* Problem description *
A complete and exact copy of the entries below is the expected result.

* Information supplied *
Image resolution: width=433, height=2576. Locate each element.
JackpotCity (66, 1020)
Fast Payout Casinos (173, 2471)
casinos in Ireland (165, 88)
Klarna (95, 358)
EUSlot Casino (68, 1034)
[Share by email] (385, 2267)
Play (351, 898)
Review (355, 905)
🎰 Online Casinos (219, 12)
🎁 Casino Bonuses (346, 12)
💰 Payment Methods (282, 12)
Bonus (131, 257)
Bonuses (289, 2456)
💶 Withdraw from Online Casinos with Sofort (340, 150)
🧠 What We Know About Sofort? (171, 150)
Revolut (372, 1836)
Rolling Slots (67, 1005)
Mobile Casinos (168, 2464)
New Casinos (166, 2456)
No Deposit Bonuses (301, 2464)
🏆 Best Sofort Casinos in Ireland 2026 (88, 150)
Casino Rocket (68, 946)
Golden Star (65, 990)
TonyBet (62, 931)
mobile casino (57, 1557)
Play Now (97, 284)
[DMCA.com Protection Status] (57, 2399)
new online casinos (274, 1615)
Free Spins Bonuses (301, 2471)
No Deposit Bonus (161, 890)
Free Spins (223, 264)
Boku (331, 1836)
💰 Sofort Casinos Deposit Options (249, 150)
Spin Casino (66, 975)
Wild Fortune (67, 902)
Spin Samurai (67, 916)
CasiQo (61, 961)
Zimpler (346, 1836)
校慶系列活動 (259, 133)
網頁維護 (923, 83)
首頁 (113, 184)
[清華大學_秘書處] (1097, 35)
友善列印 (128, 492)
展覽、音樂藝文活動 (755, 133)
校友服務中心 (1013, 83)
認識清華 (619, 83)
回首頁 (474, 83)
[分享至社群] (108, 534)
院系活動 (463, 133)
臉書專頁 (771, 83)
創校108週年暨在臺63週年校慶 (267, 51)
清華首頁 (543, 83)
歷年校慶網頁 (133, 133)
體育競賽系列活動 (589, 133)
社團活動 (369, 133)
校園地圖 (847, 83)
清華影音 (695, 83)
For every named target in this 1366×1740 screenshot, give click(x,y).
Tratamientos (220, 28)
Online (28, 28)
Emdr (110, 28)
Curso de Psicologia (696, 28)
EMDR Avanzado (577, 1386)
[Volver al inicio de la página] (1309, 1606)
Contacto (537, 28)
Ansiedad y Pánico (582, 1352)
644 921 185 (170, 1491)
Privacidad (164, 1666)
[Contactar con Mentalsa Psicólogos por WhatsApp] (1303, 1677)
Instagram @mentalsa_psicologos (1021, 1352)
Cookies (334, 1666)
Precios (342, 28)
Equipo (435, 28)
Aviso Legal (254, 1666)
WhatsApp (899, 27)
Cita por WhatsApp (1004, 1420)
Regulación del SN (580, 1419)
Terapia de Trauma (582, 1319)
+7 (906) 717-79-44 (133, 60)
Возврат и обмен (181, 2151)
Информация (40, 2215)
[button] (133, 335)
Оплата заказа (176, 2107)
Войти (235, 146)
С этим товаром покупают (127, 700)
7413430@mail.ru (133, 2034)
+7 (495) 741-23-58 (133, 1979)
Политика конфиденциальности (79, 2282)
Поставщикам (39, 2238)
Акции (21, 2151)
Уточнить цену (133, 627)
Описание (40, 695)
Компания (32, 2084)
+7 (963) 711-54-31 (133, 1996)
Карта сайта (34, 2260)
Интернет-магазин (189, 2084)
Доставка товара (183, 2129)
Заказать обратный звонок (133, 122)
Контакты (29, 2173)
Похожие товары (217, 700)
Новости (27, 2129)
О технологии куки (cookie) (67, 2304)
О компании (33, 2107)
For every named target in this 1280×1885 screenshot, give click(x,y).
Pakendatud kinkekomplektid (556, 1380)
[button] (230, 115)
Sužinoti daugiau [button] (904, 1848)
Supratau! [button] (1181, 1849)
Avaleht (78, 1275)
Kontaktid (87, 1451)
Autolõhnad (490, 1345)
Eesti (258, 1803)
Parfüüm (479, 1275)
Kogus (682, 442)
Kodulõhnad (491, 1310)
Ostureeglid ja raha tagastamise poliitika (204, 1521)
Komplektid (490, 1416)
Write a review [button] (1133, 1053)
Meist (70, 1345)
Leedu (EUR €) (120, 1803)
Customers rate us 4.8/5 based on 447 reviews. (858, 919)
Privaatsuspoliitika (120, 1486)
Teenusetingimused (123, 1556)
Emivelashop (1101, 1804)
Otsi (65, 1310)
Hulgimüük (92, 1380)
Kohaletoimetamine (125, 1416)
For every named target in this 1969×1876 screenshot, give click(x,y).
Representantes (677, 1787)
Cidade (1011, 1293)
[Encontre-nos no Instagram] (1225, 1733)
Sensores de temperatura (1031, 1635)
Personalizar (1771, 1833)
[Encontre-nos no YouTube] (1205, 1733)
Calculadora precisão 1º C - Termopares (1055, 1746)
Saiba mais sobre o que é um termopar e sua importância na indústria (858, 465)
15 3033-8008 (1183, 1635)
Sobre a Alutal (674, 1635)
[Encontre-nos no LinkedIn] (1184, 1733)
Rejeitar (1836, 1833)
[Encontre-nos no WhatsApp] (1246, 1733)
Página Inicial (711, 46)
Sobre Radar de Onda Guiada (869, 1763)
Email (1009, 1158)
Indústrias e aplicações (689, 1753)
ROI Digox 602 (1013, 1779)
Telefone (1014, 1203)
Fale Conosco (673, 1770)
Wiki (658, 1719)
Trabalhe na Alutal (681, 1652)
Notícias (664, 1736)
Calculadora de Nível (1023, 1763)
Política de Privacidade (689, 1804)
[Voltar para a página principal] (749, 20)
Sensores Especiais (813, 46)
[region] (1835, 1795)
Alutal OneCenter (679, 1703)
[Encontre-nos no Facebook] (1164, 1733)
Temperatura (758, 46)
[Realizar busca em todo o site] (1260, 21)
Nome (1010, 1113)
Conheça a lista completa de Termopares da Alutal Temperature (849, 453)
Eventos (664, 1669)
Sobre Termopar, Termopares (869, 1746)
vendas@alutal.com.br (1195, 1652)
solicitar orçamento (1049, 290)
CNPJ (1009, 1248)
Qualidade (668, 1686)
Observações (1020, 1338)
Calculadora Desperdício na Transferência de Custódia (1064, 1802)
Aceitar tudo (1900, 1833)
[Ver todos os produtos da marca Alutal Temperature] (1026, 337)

* Written solution *
Image resolution: width=433, height=2576. Locate each element.
JackpotCity (66, 1020)
Fast Payout Casinos (173, 2471)
casinos in Ireland (165, 88)
Klarna (95, 358)
EUSlot Casino (68, 1034)
[Share by email] (385, 2267)
Play (351, 898)
Review (355, 905)
🎰 Online Casinos (219, 12)
🎁 Casino Bonuses (346, 12)
💰 Payment Methods (282, 12)
Bonus (131, 257)
Bonuses (289, 2456)
💶 Withdraw from Online Casinos with Sofort (340, 150)
🧠 What We Know About Sofort? (171, 150)
Revolut (372, 1836)
Rolling Slots (67, 1005)
Mobile Casinos (168, 2464)
New Casinos (166, 2456)
No Deposit Bonuses (301, 2464)
🏆 Best Sofort Casinos in Ireland 2026 (88, 150)
Casino Rocket (68, 946)
Golden Star (65, 990)
TonyBet (62, 931)
mobile casino (57, 1557)
Play Now (97, 284)
[DMCA.com Protection Status] (57, 2399)
new online casinos (274, 1615)
Free Spins Bonuses (301, 2471)
No Deposit Bonus (161, 890)
Free Spins (223, 264)
Boku (331, 1836)
💰 Sofort Casinos Deposit Options (249, 150)
Spin Casino (66, 975)
Wild Fortune (67, 902)
Spin Samurai (67, 916)
CasiQo (61, 961)
Zimpler (346, 1836)
校慶系列活動 (259, 133)
網頁維護 (923, 83)
首頁 (113, 184)
[清華大學_秘書處] (1097, 35)
友善列印 (128, 492)
展覽、音樂藝文活動 (755, 133)
校友服務中心 (1013, 83)
認識清華 (619, 83)
回首頁 (474, 83)
[分享至社群] (108, 534)
院系活動 (463, 133)
臉書專頁 (771, 83)
創校108週年暨在臺63週年校慶 (267, 51)
清華首頁 (543, 83)
歷年校慶網頁 (133, 133)
體育競賽系列活動 (589, 133)
社團活動 (369, 133)
校園地圖 (847, 83)
清華影音 (695, 83)
For every named target in this 1366×1740 screenshot, give click(x,y).
Tratamientos (220, 28)
Online (28, 28)
Emdr (110, 28)
Curso de Psicologia (696, 28)
EMDR Avanzado (577, 1386)
[Volver al inicio de la página] (1309, 1606)
Contacto (537, 28)
Ansiedad y Pánico (582, 1352)
644 921 185 (170, 1491)
Privacidad (164, 1666)
[Contactar con Mentalsa Psicólogos por WhatsApp] (1303, 1677)
Instagram @mentalsa_psicologos (1021, 1352)
Cookies (334, 1666)
Precios (342, 28)
Equipo (435, 28)
Aviso Legal (254, 1666)
WhatsApp (899, 27)
Cita por WhatsApp (1004, 1420)
Regulación del SN (580, 1419)
Terapia de Trauma (582, 1319)
+7 (906) 717-79-44 (133, 60)
Возврат и обмен (181, 2151)
Информация (40, 2215)
[button] (133, 335)
Оплата заказа (176, 2107)
Войти (235, 146)
С этим товаром покупают (127, 700)
7413430@mail.ru (133, 2034)
+7 (495) 741-23-58 (133, 1979)
Политика конфиденциальности (79, 2282)
Поставщикам (39, 2238)
Акции (21, 2151)
Уточнить цену (133, 627)
Описание (40, 695)
Компания (32, 2084)
+7 (963) 711-54-31 (133, 1996)
Карта сайта (34, 2260)
Интернет-магазин (189, 2084)
Доставка товара (183, 2129)
Заказать обратный звонок (133, 122)
Контакты (29, 2173)
Похожие товары (217, 700)
Новости (27, 2129)
О технологии куки (cookie) (67, 2304)
О компании (33, 2107)
For every named target in this 1280×1885 screenshot, give click(x,y).
Pakendatud kinkekomplektid (556, 1380)
[button] (230, 115)
Sužinoti daugiau [button] (904, 1848)
Supratau! [button] (1181, 1849)
Avaleht (78, 1275)
Kontaktid (87, 1451)
Autolõhnad (490, 1345)
Eesti (258, 1803)
Parfüüm (479, 1275)
Kogus (682, 442)
Kodulõhnad (491, 1310)
Ostureeglid ja raha tagastamise poliitika (204, 1521)
Komplektid (490, 1416)
Write a review [button] (1133, 1053)
Meist (70, 1345)
Leedu (EUR €) (120, 1803)
Customers rate us 4.8/5 based on 447 reviews. (858, 919)
Privaatsuspoliitika (120, 1486)
Teenusetingimused (123, 1556)
Emivelashop (1101, 1804)
Otsi (65, 1310)
Hulgimüük (92, 1380)
Kohaletoimetamine (125, 1416)
For every named target in this 1969×1876 screenshot, give click(x,y).
Representantes (677, 1787)
Cidade (1011, 1293)
[Encontre-nos no Instagram] (1225, 1733)
Sensores de temperatura (1031, 1635)
Personalizar (1771, 1833)
[Encontre-nos no YouTube] (1205, 1733)
Calculadora precisão 1º C - Termopares (1055, 1746)
Saiba mais sobre o que é um termopar e sua importância na indústria (858, 465)
15 3033-8008 (1183, 1635)
Sobre a Alutal (674, 1635)
[Encontre-nos no LinkedIn] (1184, 1733)
Rejeitar (1836, 1833)
[Encontre-nos no WhatsApp] (1246, 1733)
Página Inicial (711, 46)
Sobre Radar de Onda Guiada (869, 1763)
Email (1009, 1158)
Indústrias e aplicações (689, 1753)
ROI Digox 602 (1013, 1779)
Telefone (1014, 1203)
Fale Conosco (673, 1770)
Wiki (658, 1719)
Trabalhe na Alutal (681, 1652)
Notícias (664, 1736)
Calculadora de Nível (1023, 1763)
Política de Privacidade (689, 1804)
[Voltar para a página principal] (749, 20)
Sensores Especiais (813, 46)
[region] (1835, 1795)
Alutal OneCenter (679, 1703)
[Encontre-nos no Facebook] (1164, 1733)
Temperatura (758, 46)
[Realizar busca em todo o site] (1260, 21)
Nome (1010, 1113)
Conheça a lista completa de Termopares da Alutal Temperature (849, 453)
Eventos (664, 1669)
Sobre Termopar, Termopares (869, 1746)
vendas@alutal.com.br (1195, 1652)
solicitar orçamento (1049, 290)
CNPJ (1009, 1248)
Qualidade (668, 1686)
Observações (1020, 1338)
Calculadora Desperdício na Transferência de Custódia (1064, 1802)
Aceitar tudo (1900, 1833)
[Ver todos os produtos da marca Alutal Temperature] (1026, 337)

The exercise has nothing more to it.